▸ UIT TE VOEREN TAKEN
1: Hoeveel dagen na de geboorte van een meisje kwamen moeders volgens de tekst over de priesters een offer brengen?
2: Geef uit de tekst over de priesters letterlijk het stuk terug van "Ze leerden de" tot en met "en behoede u!".

▸ TEKSTFRAGMENT
------------------------------------------------------------------------

Ook wanneer Aaron de lampen aansteekt in de avondschemering, zal hij het in rook doen opgaan voor het aangezicht des HEREN als een bestendig reukwerk voor uw geslachten.

Gij zult daarop geen vreemd reukwerk brengen noch brandoffer noch spijsoffer, ook een plengoffer zult gij er niet op plengen.


4. Offerdienst

De priesters waren verantwoordelijk voor de zeer complexe offerdienst. Alles wat met het altaar te maken had, behalve het slachten zelf. Maar ook de zondoffers van de Grote Verzoendag die niet op het altaar kwamen maar buiten de legerplaats werden verbrand.

Er waren de dagelijkse offers, wekelijkse offers, jaarlijkse feestdagoffers, brandoffers, schuldoffers, zondoffers, gelofteoffers, spijsoffers enzovoort.


Daarnaast konden de Israëlieten ook nog vrijwillige offers brengen …


Moeders kwamen een offer brengen 40 dagen na de geboorte van een jongen


en 80 dagen na de geboorte van een meisje.


5. Onderwijs

Ze leerden de wet en lazen die voor.


6. Zegenen

De priesters hadden ook als taak te zegenen. Denk aan de priesterlijke zegen:

Num 6:23-27

Spreek tot Aäron en zijn zonen en zeg: Zo moet u de Israëlieten zegenen, door tegen hen te zeggen:

De HEERE zegene u en behoede u!

De HEERE doe Zijn aangezicht over u lichten en zij u genadig!

De HEERE verheffe Zijn aangezicht over u en geve u vrede!

Zo moeten zij Mijn Naam op de Israëlieten leggen; en Ík zal hen zegenen.

------------------------------------------------------------------------

▸ GEGEVENSDEEL

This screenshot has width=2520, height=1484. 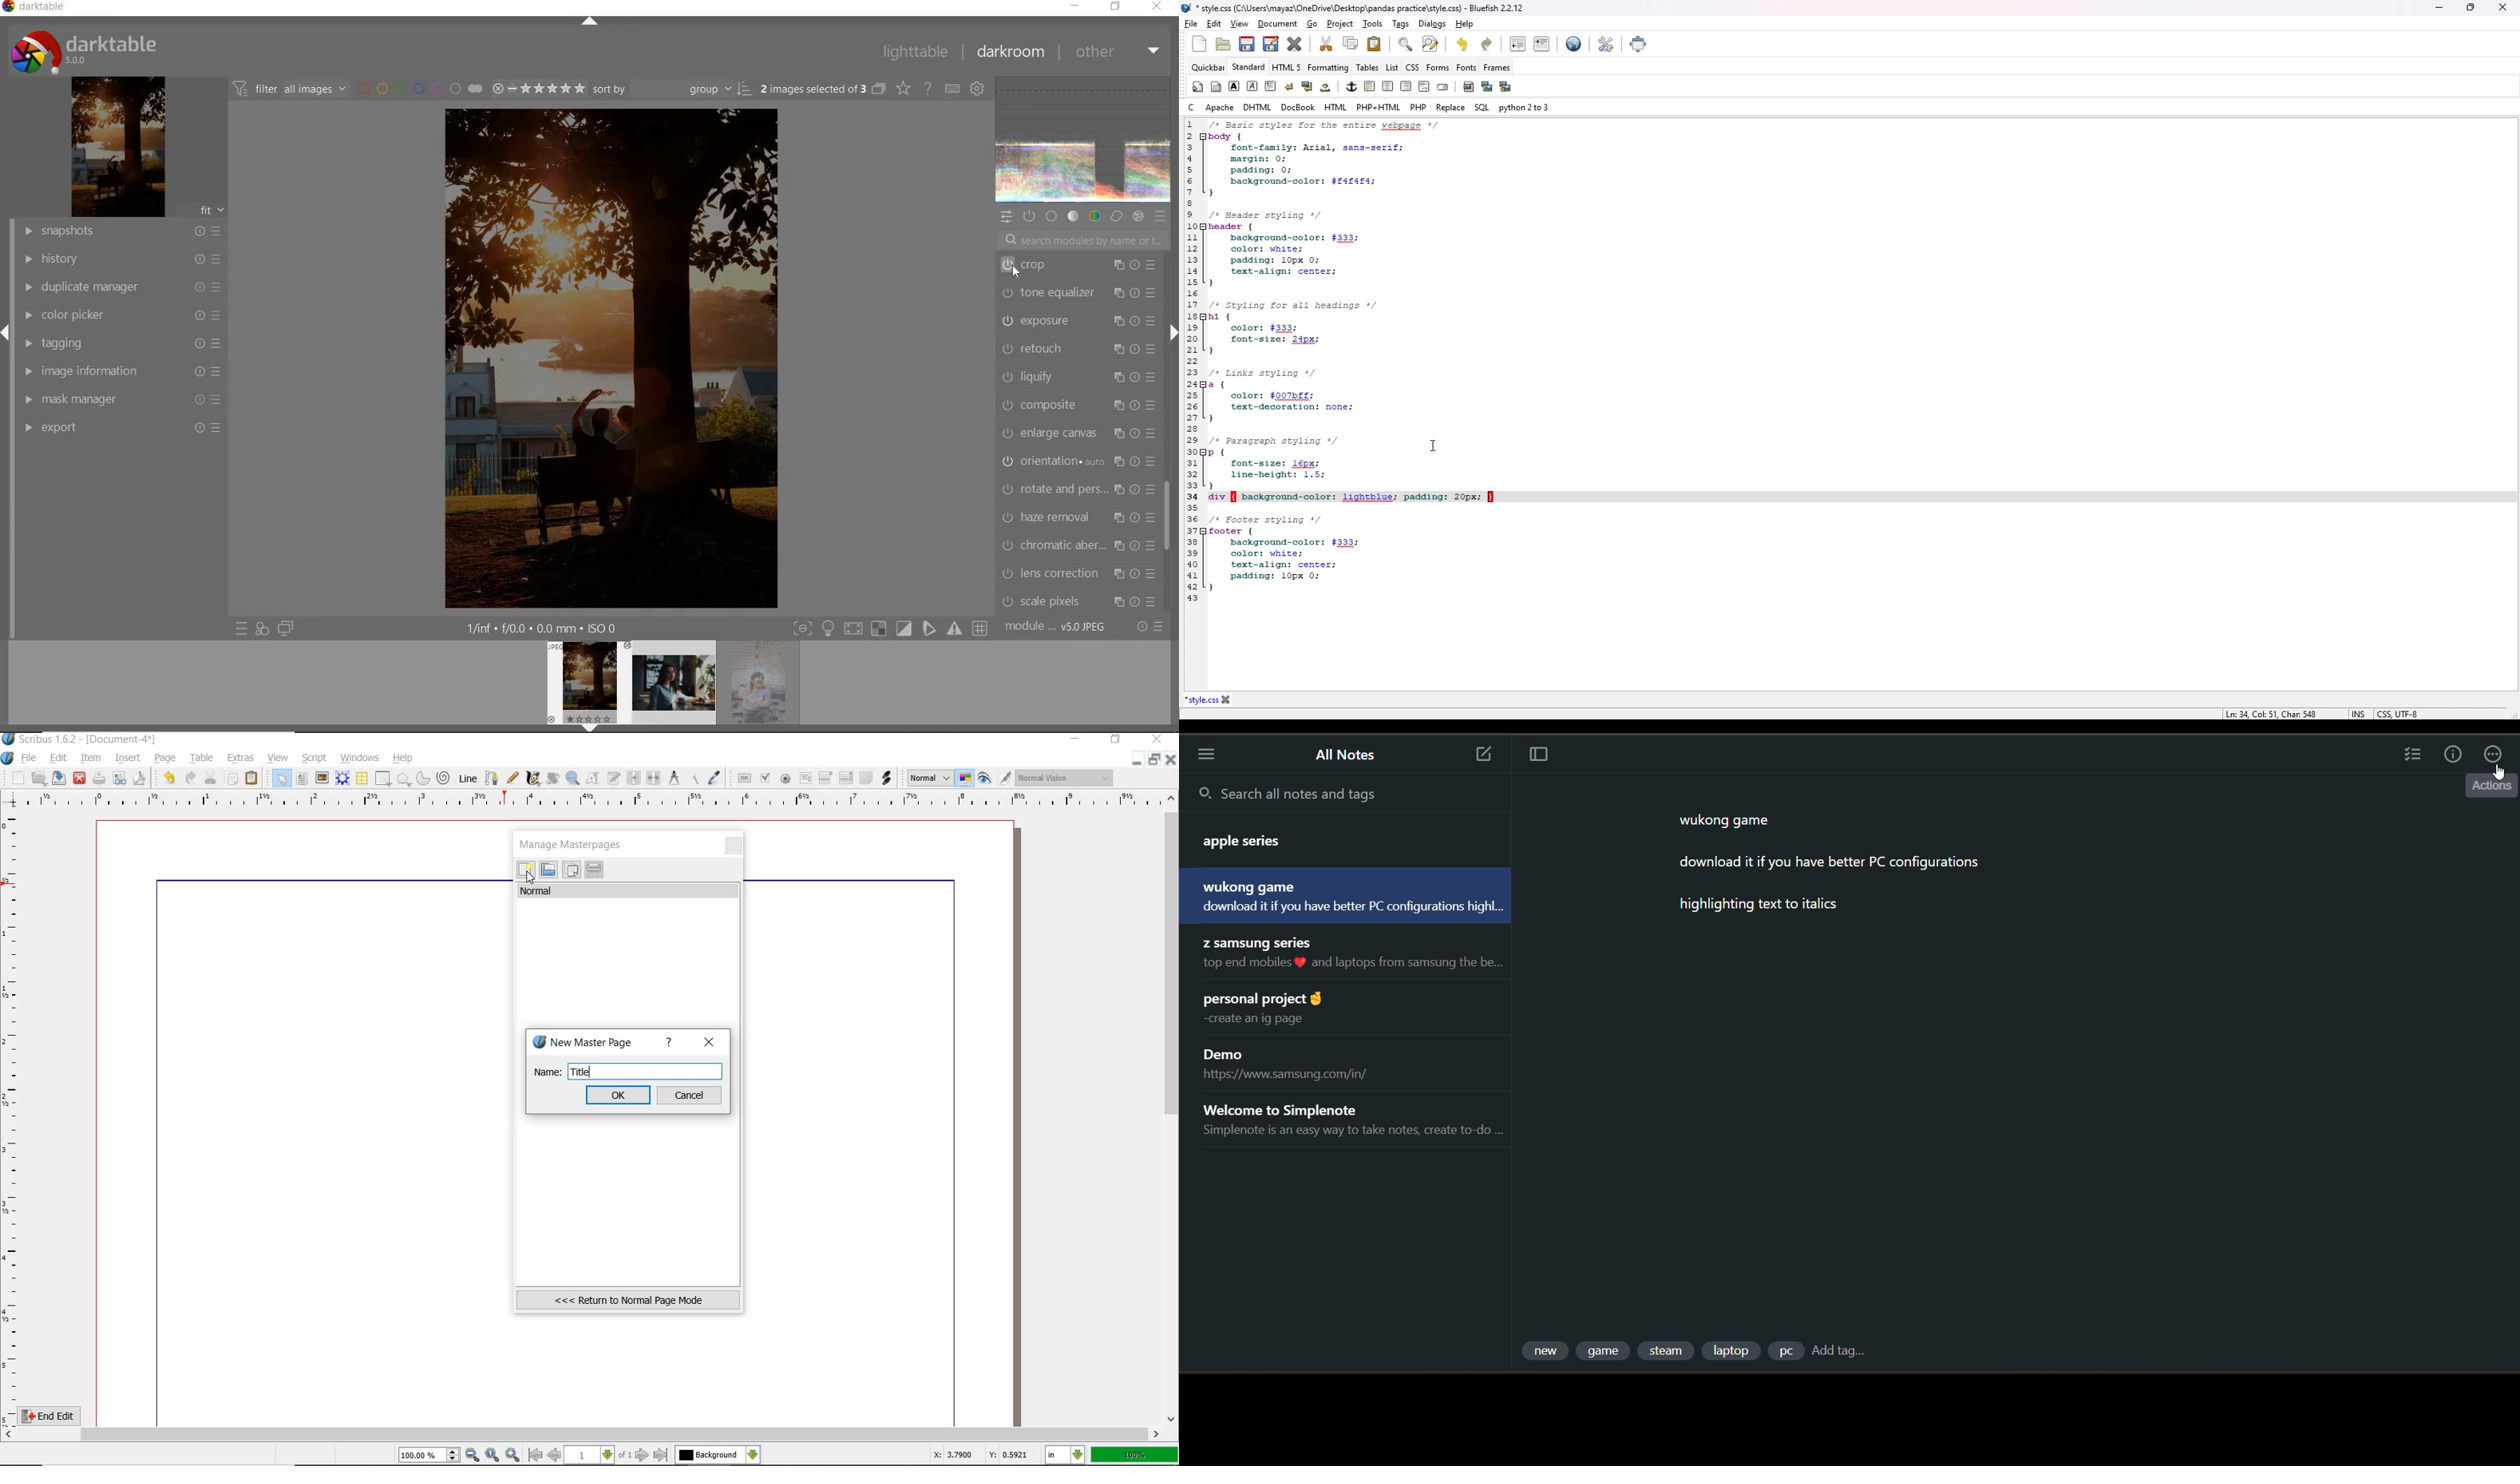 What do you see at coordinates (1372, 24) in the screenshot?
I see `tools` at bounding box center [1372, 24].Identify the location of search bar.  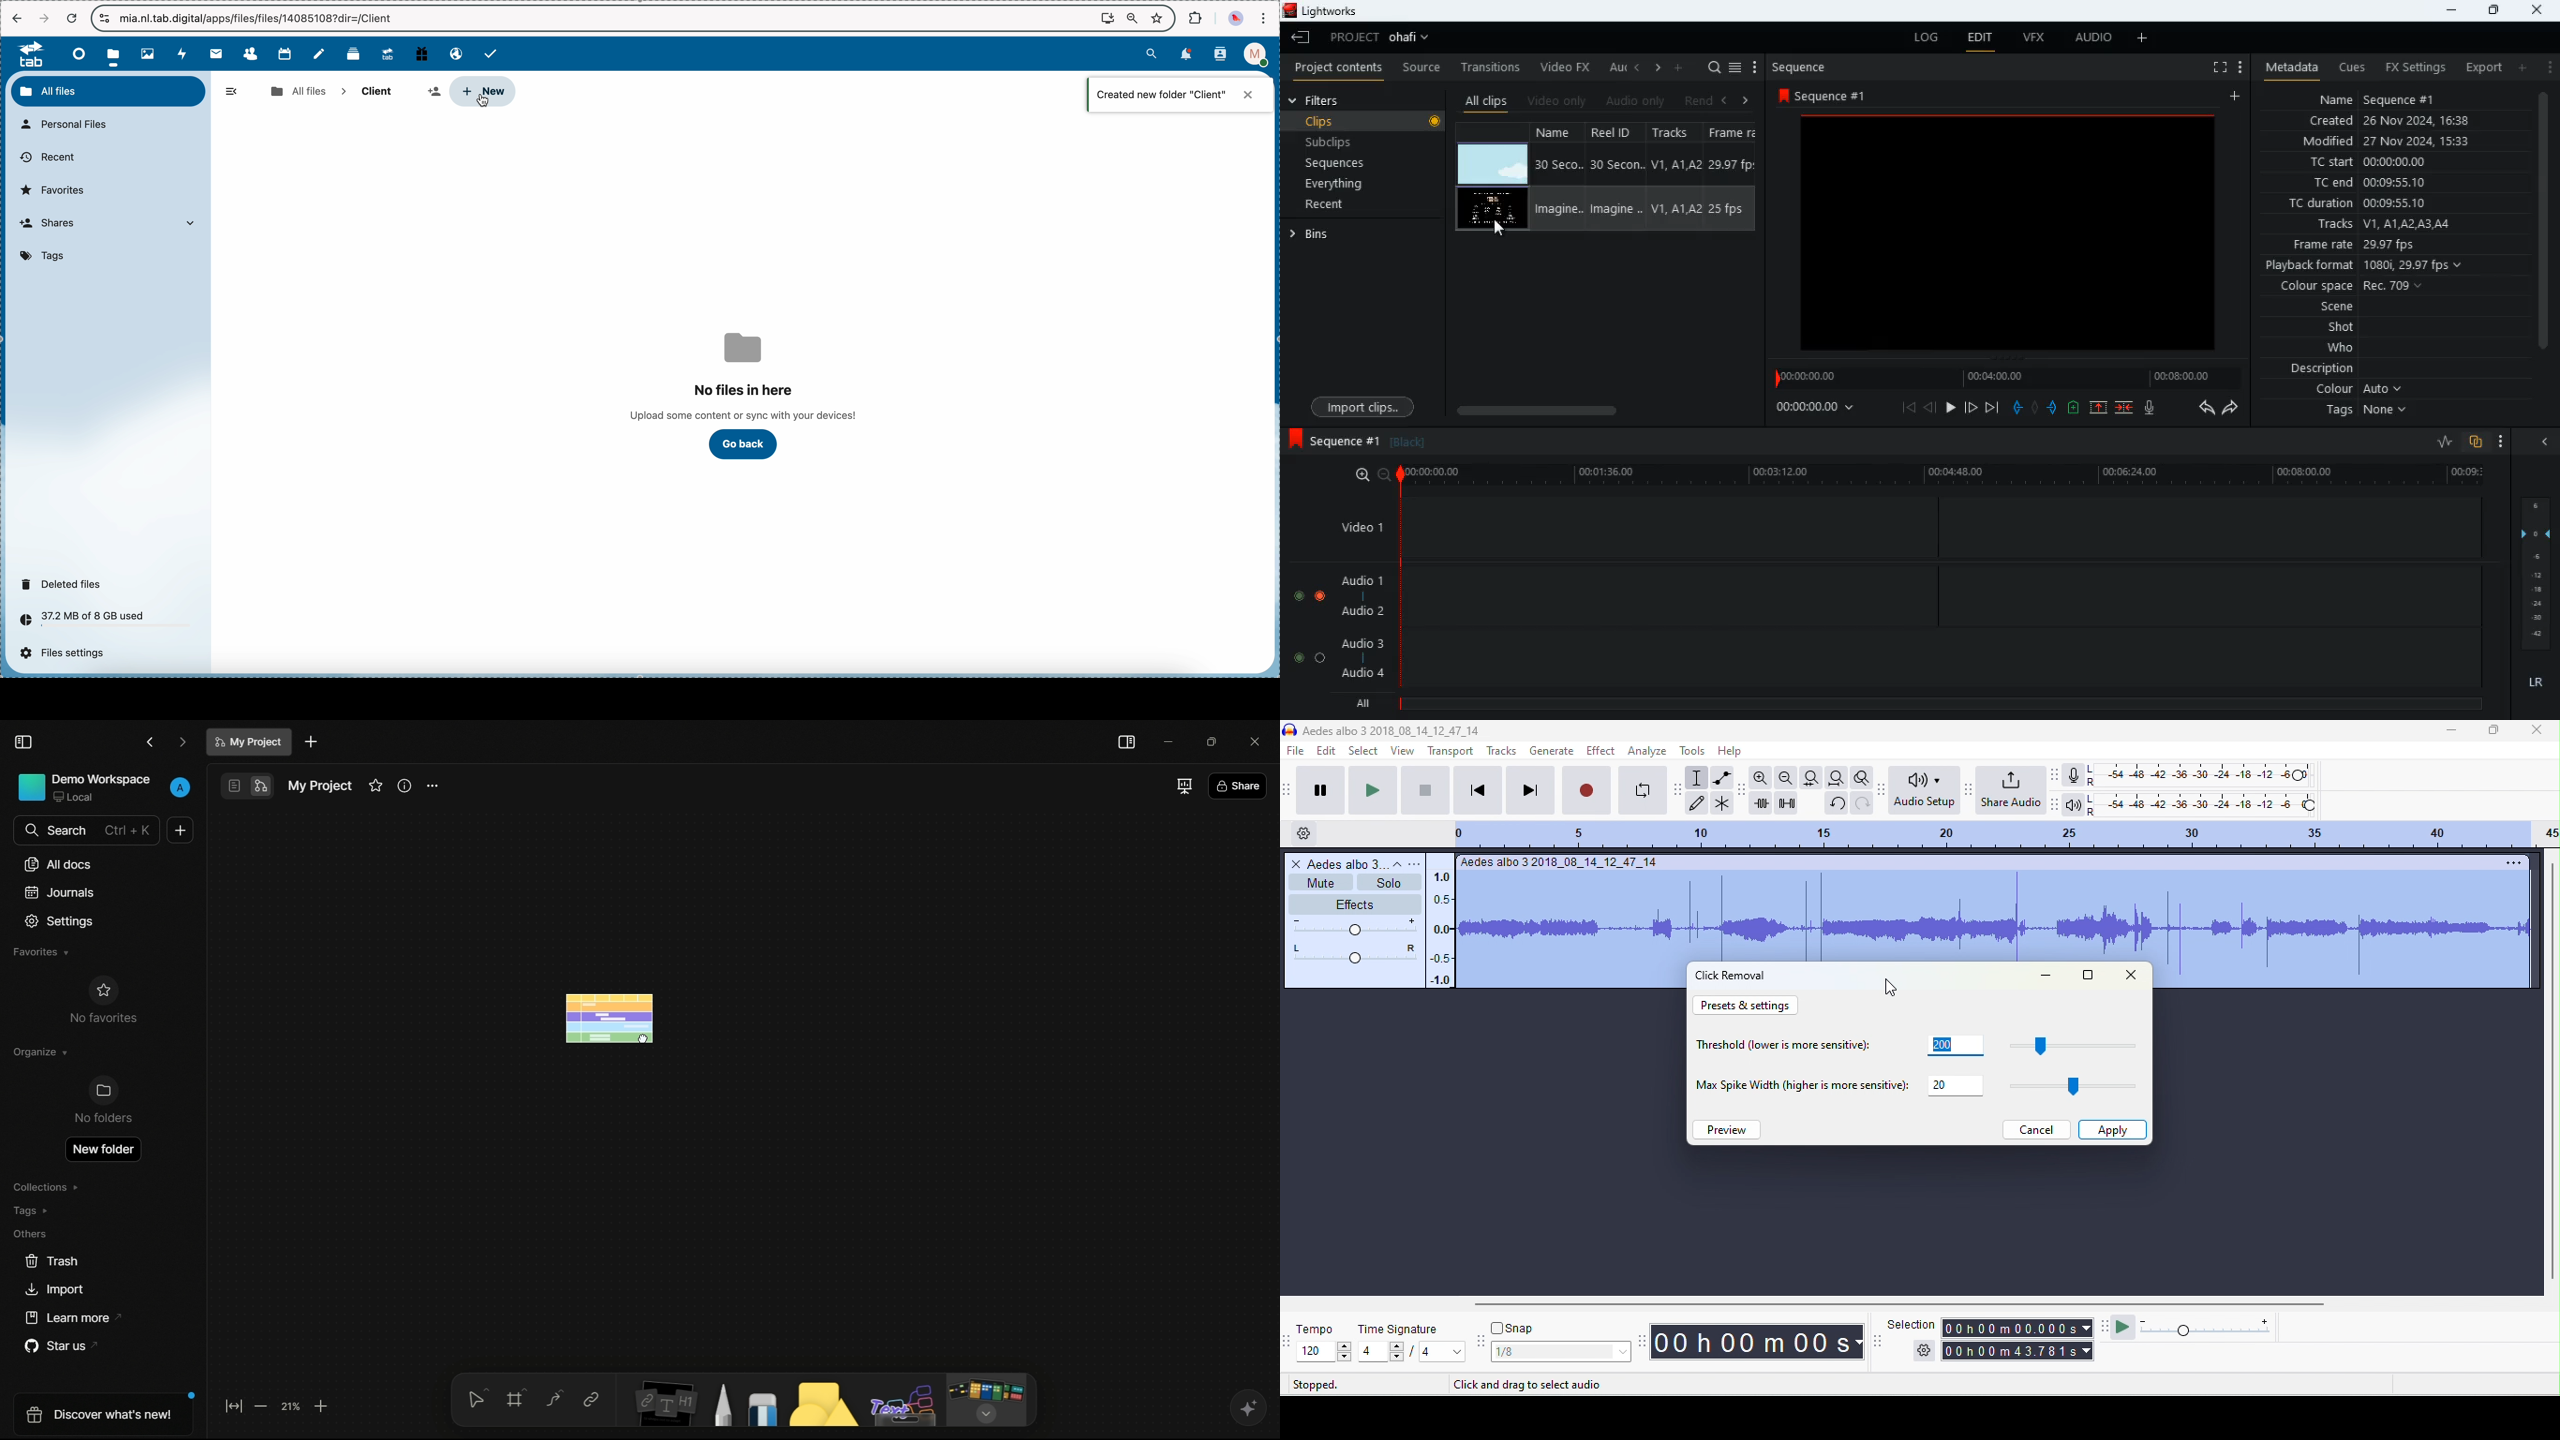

------------------------------------------------------------------------

▸ UITWERKINGEN
1: 80 dagen.

2:
Ze leerden de wet en lazen die voor.


6. Zegenen

De priesters hadden ook als taak te zegenen. Denk aan de priesterlijke zegen:

Num 6:23-27

Spreek tot Aäron en zijn zonen en zeg: Zo moet u de Israëlieten zegenen, door tegen hen te zeggen:

De HEERE zegene u en behoede u!